Set the date before you start shopping
First things first, don’t start trying on wedding dresses until you’ve confirmed a few technical details: what time of the year will the wedding take place? Where will the reception be? This will stop you from falling in love with a dress that doesn’t suit your wedding (i.e. a giant ballgown for a registry ceremony, a skimpy strapless frock for a winter wedding... You get the idea). Having said that, don't leave wedding dress shopping too late. Designers and boutiques typically recommend shopping 12 to 8 months before your wedding day.
"We think purchasing a dress eight months in advance is ideal – to allow fittings and alterations to take place without a lot of last-minute stress." – Maria Yiannikaris, Mirror Mirror
Get an idea of what you want
Before you go shopping it's important to browse through a whole range of different dresses in order to get an idea of what you like.
Here at Brides HQ we are firm believers in the Pinterest moodboard, Instagram bookmark and/or scrapbook methods: gather your favourite ideas all in one place to inspire you. Even if at the beginning it seems like you like everything you see, eventually, a theme will emerge and you'll have a clearer idea of what to look for. One word of caution: don’t get dead set on a certain dress style – you might find that, once you try a few on, you change your mind entirely...

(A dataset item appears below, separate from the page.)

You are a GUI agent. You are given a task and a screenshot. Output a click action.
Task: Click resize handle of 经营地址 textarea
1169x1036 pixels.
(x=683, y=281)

"I often equate wedding dress shopping with going into a library and simply asking for 'a book'. Where to begin?! It's good to know what 'genres' of dress you'd like to look at, be that princess, bohemian, strapless... But, in the same vein, don't have such a fixed view that you won't allow yourself to be influenced by the stylist. I'd say eight out of ten of our clients actually find their dress this way." – Mandi Visser Markham, The Wedding Club
Have a budget in mind - and stick to it!
Before you head out shopping it's important that you set yourself a general budget. Do you have £500 to spend? Or £5,000? That way, you won’t fall in love with a dress you simply cannot afford. It is important to find an outfit you adore, but it's also important not to blow your budget before you've even begun!
Make a bridal appointment
The majority of bridal boutiques require an appointment. Some come with a charge that you can redeem against the purchase of a dress – others don’t. But once you are in the boutique, the sales staff will ask you a few general questions about your wedding. By arriving with an idea of what you like you'll be able to help the staff save time guessing and find you dresses you'll like. They'll be in sample sizes, so don’t worry if they are too big or too small, it’s just to give you an indication of what each style will look like on you.

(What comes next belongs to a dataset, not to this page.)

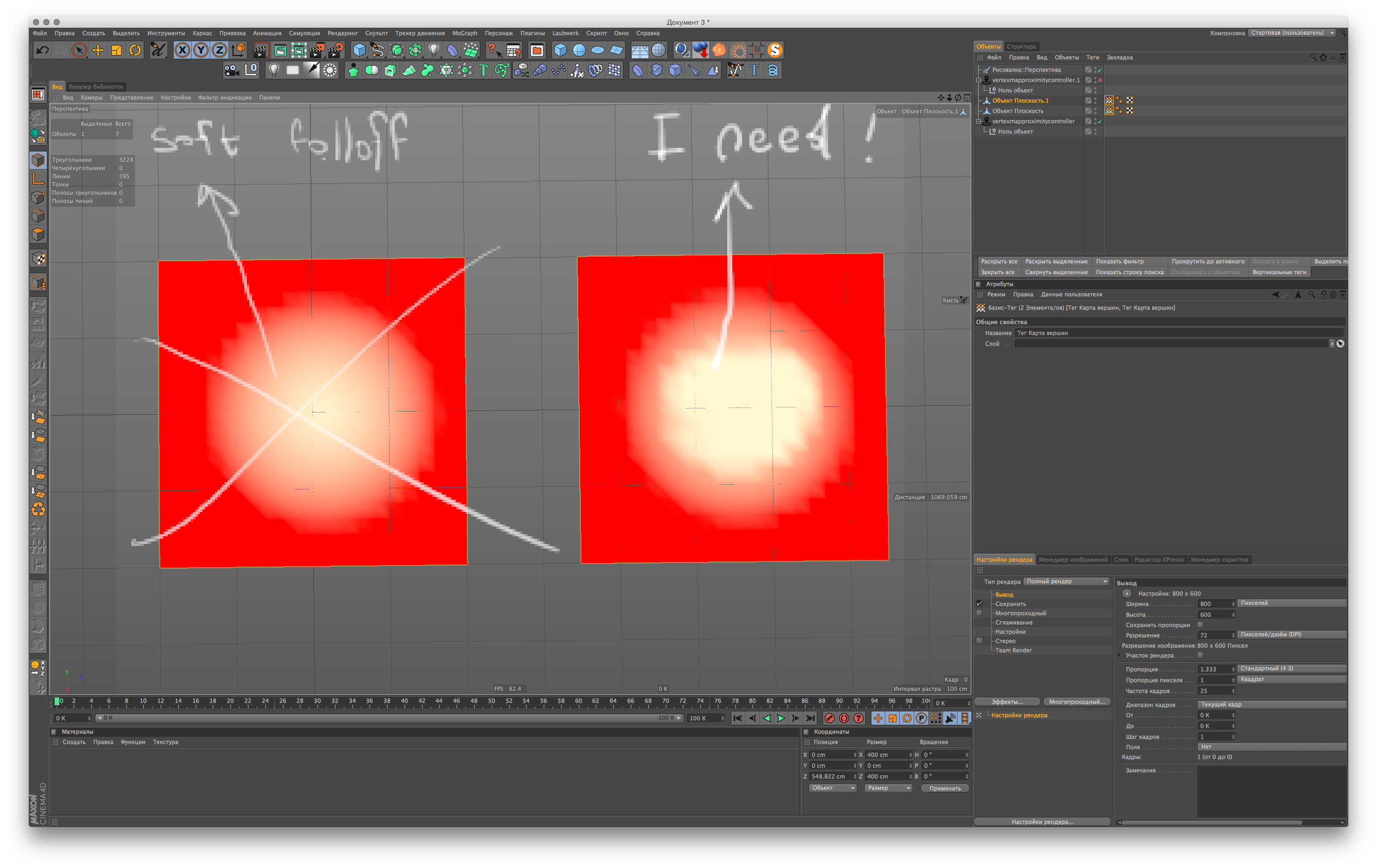
Task: Activate the Rotate tool
Action: click(135, 50)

"Don't lose sight of who you are or what type of bride you want to be. It's so easy to copy other brides via Pinterest, Facebook etc., but remember: looking back at photos in ten years, you want to see yourself – and still love your dress!" – Lauren Crispin, The Mews Bridal
Enjoy the shopping experience
Shopping for your dress is a special occasion, so treat it as such. Take someone with you who'll enjoy it as much as you – your mum or dad, future mother-in-law or best friends. Really take time to soak up the atmosphere and enjoy. But don’t take a large entourage as too many opinions may do more harm than good.
Keep an open mind
Be flexible about what dresses you try on. Even if you really want a boho-chic gown, you may find that when you try on a full-bodied skirt and sparkly top you feel more special than you could have ever imagined!
"Try on a huge variety of silhouettes to begin with. And listen to the advice of the person that's leading the appointment; they know what they're doing and, quite often, you'll be surprised by what you end up with!" – Katherine Radford, Suzanne Neville.

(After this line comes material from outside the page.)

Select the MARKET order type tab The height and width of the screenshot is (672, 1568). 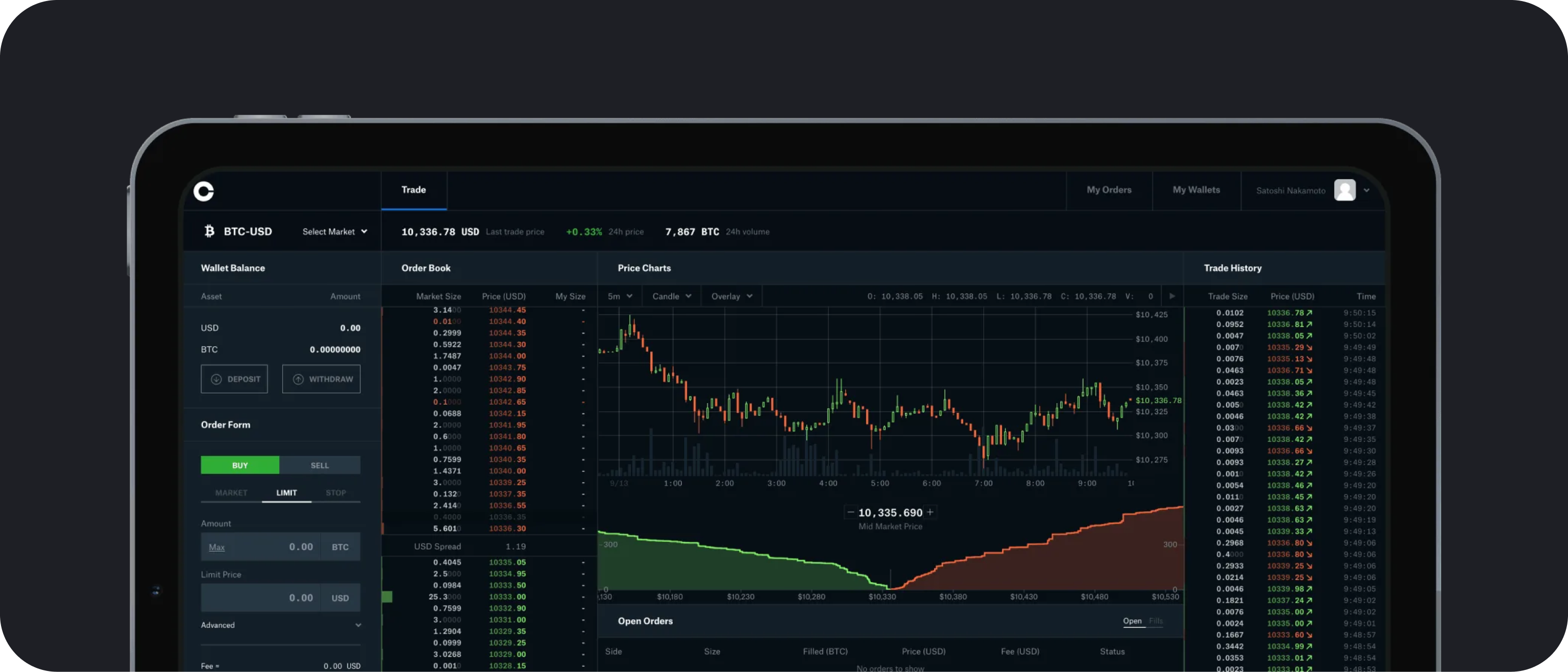pyautogui.click(x=231, y=492)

Think about practicalities, too
Your wedding will be an active day. So, if you think you've found The One, run a few tests. Sit down, stand up, try raising your arms (as if you were to dance or hug someone) and make sure you're comfortable. Is the dress too heavy? Too revealing? These are all-important matters to consider...
"If you feel yourself, happy and beautiful, everyone else will see you that way. Katya is famous for making very light and comfortable dresses a bride can wear all day." – Marina Kvasova, Katya Katya London
Once you've chosen your dress
When you’ve decided which gown you want, your measurements will be taken. Most stores require a deposit (sometimes as much as 50 per cent), with the rest of it due after your final fitting. Don’t despair if, when you go back for your first fitting, the dress isn’t what you imagined it would be. At this stage, there should still be plenty of time to get it adjusted and altered. This is the time to pinpoint any problems you may have overlooked during the excitement of choosing it. Trust the seamstress to do her work and keep a positive mentality.
The second fitting will usually give you a much better indication of what your gown will look like on the day. It may still need a little tweaking, but not much. If more changes need to be made, make sure you book in another appointment before the wedding to check that everything is how it should be and that it fits like a glove. It's a good idea to take a friend who'll also be with you when you get ready on the day, so they can learn how the ties, hooks or buttons work.
On the day
Remember to let your dress breathe before you put it on, making sure that it is hung from a height, undisturbed and not creased or sitting with anything else on top of it. You don't want it get stained or crumpled before you’ve even had a chance to put it on! Then, enjoy the process of putting it on. The morning of your wedding is a special time that you'll remember forever.